What to work on.
From the listing below, copy only the lines running from the line that contains "This screenshot has height=840, width=1240." to the line that contains "You are a GUI", both included.

Records supplied.
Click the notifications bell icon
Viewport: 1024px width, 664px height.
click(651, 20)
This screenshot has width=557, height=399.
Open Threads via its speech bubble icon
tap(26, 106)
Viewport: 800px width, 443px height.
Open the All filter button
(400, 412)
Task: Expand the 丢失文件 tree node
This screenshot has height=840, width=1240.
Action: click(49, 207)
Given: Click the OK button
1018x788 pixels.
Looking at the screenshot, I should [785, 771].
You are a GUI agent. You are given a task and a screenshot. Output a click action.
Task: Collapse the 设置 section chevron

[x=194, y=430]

* * *

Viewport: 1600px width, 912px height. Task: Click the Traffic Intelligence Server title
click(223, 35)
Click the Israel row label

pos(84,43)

Solution.
This screenshot has height=840, width=1240.
Action: click(49, 207)
Given: Click the OK button
1018x788 pixels.
Looking at the screenshot, I should [785, 771].
You are a GUI agent. You are given a task and a screenshot. Output a click action.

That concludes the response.